Work to complete: The answer should be one number: the count of lines in the listing below with "icon" in them.

(Data for this exercise begins)

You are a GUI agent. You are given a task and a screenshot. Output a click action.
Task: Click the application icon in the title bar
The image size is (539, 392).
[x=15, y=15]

(Data for this exercise ends)
(Data for this exercise begins)

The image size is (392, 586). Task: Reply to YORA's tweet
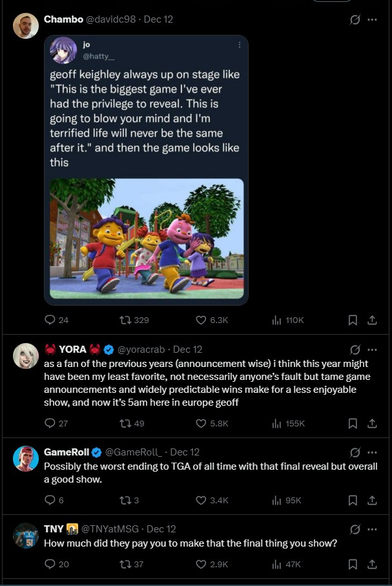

(Data for this exercise ends)
(Data for this exercise begins)

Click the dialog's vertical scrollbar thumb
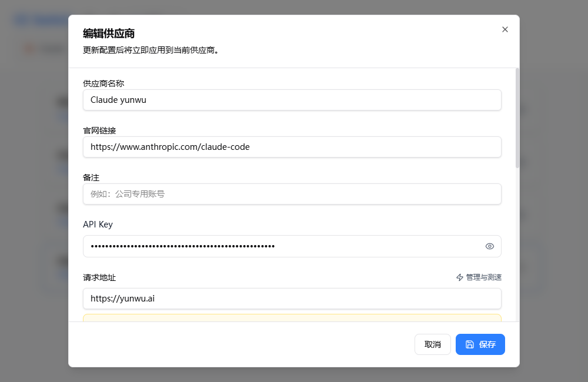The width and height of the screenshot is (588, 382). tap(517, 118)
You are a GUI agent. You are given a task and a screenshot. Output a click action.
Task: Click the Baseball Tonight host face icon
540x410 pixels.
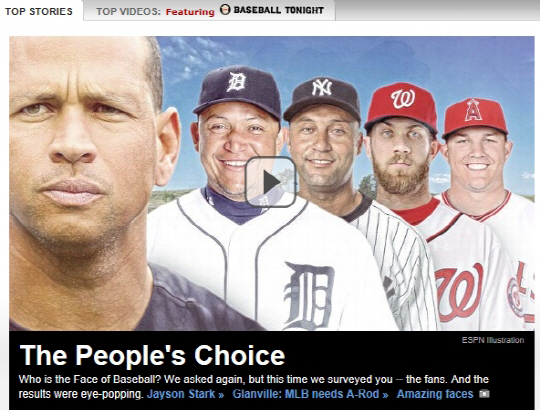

(Data for this exercise ends)

Your solution: 2